> [Task set]:
a - Pull out the part of the MBON overview between "Fig 4: (A) Highest" and "the deep sea.", inclusive, word for word.
b - Answer these from the MBON overview:
(i) Which four kinds of observations does the Central California MBON combine?
(ii) Where were the six juvenile California sea lions in the McHuron et al 2018 figure tagged?
(iii) What does panel (B) of Fig 4 show?

> [Text passage]:
Marine Biodiversity Observation Network

(MBON) Central California

The Marine Biodiversity Observation Network (MBON) project is a large network with the goal of integrating diverse measures of biodiversity to create a global biodiversity monitoring program. We work as part of the Central California MBON to combine observations from environmental DNA, remote sensing products, traditional trawls, and animal telemetry to create a model for how biodiversity observations could be conducted and scaled up in the future (Fig1).

One of the main goals of MBON is to quantify relationships between climate, the ocean environment (physics, chemistry) and marine food webs (from microbes to fish and top predators), with the aim of providing predictive understanding of marine ecosystem responses to environmental change.

Fig1: Map of sampling locations across programs that include traditional surveys of biodiversity (Net trawal, visual surveys) and incorporate eDNA: ACCESS, CalCOFI, MBARI, RREAS, Sur Ridge, and Trinidad Head Line. Observations are also made through the ATN network (figure from McHuron et al 2018 of six juvenile California sea lion tracks tagged at Año Nuevo Island); video from Sur Ridge dives (image from Barry lab ROV dive); and catch from RREAS locations (figure from Santora et al 2021 showing overall taxonomy of organisms detected).
Fig2: Taxonomic overlap between genera detected by the 12S vertebrate eDNA marker and the Rockfish Recruitment and Ecosystem Assessment Survey (RREAS) tow catch. Genera are labeled by whether they were detected by both or only one method (12S eDNA or RREAS tow).

We are also working to compare biological observations between traditional net tow measurements and novel technology like environmental DNA (Fig2). A better understanding of the biases between these two techniques will help outline how best to sample these communities in the future.

Fig 4: (A) Highest 10 relatively abundant families across dataset by depth bin. (B) Number of samples analyzed for 12S (vertebrate marker) by depth bin. (C) An RPCA (Robust PCA analysis) of samples across depth bins. Large circles represent mean PC1 and PC2 values for each depth bin. (D) Euler diagram of the number of genera overlapping between samples taken in different depth bins.

We also seek to improve observations of the deep ocean. Through environmental DNA we can see a clear partitioning of communities with depth but these observations are still very sparse compared to our sampling of the surface (Fig4). Through the MBON project we will increase our observations of life in the deep sea.

> [Supplied information]:
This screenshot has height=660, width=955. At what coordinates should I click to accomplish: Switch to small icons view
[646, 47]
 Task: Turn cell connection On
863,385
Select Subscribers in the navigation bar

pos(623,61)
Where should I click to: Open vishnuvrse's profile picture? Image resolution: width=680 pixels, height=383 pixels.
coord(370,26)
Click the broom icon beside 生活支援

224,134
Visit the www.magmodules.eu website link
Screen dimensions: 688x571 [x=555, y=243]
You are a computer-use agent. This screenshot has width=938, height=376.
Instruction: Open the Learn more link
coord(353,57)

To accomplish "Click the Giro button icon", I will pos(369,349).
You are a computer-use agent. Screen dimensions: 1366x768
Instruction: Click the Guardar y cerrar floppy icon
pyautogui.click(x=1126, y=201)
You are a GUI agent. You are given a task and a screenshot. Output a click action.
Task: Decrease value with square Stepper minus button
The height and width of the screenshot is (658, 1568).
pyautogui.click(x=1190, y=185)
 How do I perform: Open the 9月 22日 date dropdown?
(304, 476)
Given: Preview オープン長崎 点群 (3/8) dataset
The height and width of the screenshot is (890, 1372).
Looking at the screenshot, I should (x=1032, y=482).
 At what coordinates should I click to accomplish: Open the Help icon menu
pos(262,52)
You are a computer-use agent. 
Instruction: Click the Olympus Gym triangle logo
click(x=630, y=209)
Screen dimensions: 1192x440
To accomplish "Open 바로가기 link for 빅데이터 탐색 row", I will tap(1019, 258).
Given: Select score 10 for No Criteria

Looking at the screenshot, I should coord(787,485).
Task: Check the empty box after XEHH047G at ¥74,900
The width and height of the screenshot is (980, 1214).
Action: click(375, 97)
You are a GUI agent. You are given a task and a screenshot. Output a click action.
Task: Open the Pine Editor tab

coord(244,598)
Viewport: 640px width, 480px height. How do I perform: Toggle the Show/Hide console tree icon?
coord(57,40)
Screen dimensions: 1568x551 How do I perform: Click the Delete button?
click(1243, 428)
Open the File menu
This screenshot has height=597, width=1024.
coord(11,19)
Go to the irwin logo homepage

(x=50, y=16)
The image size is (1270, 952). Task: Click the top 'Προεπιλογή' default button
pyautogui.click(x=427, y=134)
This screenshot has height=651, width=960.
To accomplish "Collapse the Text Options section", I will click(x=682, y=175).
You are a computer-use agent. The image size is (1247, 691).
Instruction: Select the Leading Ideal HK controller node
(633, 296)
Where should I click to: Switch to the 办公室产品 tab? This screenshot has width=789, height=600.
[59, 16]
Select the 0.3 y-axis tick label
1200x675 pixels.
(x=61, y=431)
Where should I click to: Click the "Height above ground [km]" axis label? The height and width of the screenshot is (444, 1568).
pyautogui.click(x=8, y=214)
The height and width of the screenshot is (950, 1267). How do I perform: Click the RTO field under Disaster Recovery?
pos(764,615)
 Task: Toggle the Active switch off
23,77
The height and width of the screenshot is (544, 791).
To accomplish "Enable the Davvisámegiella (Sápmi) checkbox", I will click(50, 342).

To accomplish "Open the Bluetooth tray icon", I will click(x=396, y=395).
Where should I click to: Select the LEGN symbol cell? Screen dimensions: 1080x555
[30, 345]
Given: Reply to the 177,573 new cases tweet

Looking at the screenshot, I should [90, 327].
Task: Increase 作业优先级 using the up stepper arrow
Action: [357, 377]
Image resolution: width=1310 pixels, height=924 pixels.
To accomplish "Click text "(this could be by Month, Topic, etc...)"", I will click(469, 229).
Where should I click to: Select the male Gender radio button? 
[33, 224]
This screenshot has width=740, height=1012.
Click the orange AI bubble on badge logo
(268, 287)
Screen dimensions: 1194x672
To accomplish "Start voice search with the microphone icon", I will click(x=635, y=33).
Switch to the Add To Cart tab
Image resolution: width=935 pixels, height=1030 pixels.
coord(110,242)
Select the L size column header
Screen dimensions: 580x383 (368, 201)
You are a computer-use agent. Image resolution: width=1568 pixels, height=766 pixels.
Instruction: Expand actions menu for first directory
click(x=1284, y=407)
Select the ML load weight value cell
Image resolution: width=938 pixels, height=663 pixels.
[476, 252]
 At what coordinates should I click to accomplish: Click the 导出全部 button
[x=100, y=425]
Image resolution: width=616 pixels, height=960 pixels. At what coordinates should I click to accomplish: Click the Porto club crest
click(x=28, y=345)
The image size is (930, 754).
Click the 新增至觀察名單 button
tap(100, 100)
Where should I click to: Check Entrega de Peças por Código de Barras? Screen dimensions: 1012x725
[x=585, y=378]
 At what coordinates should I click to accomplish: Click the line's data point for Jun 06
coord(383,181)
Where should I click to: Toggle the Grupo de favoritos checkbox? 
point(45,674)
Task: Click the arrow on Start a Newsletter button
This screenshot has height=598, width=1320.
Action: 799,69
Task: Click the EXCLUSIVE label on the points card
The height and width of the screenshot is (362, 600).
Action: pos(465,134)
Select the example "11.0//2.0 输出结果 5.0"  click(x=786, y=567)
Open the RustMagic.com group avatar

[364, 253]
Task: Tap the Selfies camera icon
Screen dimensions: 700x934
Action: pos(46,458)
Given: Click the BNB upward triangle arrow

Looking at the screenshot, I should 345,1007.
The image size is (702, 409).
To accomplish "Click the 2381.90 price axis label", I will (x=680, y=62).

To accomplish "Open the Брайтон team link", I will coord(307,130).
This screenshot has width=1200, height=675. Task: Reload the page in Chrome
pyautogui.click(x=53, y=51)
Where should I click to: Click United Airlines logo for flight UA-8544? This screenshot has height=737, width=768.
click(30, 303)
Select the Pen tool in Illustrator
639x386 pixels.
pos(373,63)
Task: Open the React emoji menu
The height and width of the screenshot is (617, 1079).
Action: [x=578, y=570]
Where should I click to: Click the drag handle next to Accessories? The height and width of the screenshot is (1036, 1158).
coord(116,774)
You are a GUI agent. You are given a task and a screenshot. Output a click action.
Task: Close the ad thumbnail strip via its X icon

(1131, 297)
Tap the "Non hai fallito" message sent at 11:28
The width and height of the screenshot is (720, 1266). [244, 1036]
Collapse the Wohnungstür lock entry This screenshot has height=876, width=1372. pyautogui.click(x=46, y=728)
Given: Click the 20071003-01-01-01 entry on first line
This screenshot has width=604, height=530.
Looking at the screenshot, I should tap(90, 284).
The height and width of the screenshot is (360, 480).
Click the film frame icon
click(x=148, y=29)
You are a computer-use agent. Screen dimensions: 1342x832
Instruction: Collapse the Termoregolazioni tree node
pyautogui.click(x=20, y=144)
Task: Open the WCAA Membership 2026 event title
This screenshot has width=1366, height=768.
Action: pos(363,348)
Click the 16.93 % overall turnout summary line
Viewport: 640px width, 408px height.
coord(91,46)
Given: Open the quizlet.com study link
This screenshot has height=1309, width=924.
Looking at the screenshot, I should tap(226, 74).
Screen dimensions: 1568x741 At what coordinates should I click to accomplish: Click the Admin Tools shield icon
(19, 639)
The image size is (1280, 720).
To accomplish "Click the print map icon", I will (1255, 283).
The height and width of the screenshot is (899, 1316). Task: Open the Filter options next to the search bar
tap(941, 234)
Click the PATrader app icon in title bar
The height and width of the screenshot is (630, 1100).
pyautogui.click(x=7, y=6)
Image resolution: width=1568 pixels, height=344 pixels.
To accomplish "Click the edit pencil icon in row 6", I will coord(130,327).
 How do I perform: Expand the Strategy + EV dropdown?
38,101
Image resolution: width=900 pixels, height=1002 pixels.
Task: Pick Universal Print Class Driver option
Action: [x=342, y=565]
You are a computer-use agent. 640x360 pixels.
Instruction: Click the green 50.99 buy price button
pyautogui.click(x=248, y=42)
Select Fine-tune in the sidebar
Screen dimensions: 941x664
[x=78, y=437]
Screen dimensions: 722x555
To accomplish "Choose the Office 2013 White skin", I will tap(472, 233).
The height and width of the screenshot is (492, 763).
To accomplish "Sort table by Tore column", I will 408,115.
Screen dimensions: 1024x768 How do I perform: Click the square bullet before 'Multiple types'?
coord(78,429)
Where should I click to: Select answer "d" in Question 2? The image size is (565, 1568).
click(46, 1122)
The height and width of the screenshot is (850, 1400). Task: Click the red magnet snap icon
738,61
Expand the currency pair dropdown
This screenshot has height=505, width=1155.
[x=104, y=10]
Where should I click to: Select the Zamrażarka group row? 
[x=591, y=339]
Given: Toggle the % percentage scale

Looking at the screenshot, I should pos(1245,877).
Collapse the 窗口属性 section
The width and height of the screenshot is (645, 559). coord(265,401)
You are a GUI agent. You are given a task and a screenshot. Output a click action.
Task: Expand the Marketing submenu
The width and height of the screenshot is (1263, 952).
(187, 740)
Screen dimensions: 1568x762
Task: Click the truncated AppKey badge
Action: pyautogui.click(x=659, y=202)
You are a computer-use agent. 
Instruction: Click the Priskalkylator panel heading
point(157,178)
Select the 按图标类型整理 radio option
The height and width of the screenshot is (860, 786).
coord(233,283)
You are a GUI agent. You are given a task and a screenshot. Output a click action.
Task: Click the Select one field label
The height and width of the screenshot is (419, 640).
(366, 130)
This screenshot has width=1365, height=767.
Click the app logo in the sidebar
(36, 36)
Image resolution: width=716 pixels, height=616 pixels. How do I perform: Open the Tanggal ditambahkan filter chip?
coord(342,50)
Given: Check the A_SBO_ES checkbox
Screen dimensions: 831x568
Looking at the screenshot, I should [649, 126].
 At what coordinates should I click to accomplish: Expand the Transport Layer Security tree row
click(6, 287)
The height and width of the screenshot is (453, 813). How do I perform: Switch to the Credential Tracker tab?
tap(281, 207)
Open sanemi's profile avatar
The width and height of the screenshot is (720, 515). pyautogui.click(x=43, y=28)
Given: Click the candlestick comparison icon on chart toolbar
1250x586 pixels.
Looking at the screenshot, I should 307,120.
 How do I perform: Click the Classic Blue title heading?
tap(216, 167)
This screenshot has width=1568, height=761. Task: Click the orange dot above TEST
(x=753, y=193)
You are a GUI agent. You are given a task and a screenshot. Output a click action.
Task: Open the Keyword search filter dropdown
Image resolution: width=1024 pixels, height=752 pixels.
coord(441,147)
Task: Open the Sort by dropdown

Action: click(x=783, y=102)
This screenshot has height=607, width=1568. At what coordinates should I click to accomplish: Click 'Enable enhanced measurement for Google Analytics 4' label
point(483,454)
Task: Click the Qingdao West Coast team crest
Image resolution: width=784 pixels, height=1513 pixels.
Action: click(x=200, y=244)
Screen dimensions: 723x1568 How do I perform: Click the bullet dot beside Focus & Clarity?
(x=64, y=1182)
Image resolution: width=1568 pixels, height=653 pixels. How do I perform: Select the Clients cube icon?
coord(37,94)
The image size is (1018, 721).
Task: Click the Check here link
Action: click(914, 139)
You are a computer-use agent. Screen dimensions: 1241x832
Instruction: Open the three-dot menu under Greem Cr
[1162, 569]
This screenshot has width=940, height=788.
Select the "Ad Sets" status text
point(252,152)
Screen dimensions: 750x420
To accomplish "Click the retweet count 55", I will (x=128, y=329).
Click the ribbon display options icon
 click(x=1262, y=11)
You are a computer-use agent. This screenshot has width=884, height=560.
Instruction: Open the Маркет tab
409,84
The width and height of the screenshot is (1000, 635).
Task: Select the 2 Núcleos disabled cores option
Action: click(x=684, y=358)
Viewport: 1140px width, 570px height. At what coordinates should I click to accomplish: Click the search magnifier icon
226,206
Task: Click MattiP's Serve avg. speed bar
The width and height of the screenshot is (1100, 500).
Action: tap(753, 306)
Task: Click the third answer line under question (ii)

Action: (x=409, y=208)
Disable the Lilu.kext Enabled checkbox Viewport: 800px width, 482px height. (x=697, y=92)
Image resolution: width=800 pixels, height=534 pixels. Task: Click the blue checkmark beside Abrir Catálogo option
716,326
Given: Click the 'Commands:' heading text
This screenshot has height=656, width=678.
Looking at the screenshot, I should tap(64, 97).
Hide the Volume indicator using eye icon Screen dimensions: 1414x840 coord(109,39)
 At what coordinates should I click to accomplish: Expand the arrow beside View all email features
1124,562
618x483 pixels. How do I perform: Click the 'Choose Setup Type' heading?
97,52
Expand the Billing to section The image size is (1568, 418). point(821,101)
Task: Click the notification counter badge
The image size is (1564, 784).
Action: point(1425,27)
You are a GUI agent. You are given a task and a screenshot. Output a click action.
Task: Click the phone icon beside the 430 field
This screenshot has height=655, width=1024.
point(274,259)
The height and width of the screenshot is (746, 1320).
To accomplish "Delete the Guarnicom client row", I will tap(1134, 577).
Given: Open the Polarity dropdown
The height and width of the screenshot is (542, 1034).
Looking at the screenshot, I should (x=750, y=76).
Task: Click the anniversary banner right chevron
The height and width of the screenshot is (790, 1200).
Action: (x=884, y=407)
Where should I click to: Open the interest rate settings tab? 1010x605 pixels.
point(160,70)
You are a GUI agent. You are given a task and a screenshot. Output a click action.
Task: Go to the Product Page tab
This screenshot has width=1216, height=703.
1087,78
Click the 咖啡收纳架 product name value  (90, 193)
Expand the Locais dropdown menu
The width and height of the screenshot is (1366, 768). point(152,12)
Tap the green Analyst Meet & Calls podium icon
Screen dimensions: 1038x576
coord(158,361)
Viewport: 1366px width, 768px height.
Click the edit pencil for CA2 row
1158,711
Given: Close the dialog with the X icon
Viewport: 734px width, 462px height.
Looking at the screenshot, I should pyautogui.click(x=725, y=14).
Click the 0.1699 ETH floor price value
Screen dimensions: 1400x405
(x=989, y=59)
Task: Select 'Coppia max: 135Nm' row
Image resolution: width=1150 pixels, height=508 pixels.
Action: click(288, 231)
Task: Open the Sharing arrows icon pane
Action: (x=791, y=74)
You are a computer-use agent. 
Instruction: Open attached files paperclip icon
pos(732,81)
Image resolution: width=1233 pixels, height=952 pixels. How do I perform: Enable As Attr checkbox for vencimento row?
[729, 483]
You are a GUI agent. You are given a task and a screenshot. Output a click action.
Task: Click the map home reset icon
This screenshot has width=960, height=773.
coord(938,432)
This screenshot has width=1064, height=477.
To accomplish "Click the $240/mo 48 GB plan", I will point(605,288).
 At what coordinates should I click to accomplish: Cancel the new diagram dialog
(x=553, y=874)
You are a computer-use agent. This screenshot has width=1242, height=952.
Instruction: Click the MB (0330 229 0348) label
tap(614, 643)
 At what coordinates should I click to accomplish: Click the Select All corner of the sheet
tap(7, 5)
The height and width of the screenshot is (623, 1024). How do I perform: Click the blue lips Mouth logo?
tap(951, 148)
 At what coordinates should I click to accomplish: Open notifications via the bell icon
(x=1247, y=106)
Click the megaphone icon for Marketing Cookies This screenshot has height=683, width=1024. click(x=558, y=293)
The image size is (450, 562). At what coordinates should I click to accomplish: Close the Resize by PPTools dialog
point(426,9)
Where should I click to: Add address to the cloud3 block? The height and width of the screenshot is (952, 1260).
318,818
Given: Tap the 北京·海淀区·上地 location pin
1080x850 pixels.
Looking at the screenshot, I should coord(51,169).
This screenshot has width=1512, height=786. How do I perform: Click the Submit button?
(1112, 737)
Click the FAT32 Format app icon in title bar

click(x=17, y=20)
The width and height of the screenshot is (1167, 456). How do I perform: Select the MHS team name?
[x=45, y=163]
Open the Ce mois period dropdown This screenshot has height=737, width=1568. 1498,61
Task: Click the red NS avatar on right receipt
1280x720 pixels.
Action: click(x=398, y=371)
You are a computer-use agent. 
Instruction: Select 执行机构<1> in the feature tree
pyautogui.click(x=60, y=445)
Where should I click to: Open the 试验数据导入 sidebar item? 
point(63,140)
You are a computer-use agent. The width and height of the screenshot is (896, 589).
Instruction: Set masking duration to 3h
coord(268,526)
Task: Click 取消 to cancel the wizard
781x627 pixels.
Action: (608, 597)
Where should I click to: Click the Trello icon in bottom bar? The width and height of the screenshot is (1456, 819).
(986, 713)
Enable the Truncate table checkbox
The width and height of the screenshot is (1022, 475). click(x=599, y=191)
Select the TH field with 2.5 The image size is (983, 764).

> [Results of the tasks]:
a -
Fig 4: (A) Highest 10 relatively abundant families across dataset by depth bin. (B) Number of samples analyzed for 12S (vertebrate marker) by depth bin. (C) An RPCA (Robust PCA analysis) of samples across depth bins. Large circles represent mean PC1 and PC2 values for each depth bin. (D) Euler diagram of the number of genera overlapping between samples taken in different depth bins.

We also seek to improve observations of the deep ocean. Through environmental DNA we can see a clear partitioning of communities with depth but these observations are still very sparse compared to our sampling of the surface (Fig4). Through the MBON project we will increase our observations of life in the deep sea.

b -
(i) Environmental DNA, remote sensing products, traditional trawls, and animal telemetry
(ii) Año Nuevo Island
(iii) The number of samples analyzed for 12S (vertebrate marker) by depth bin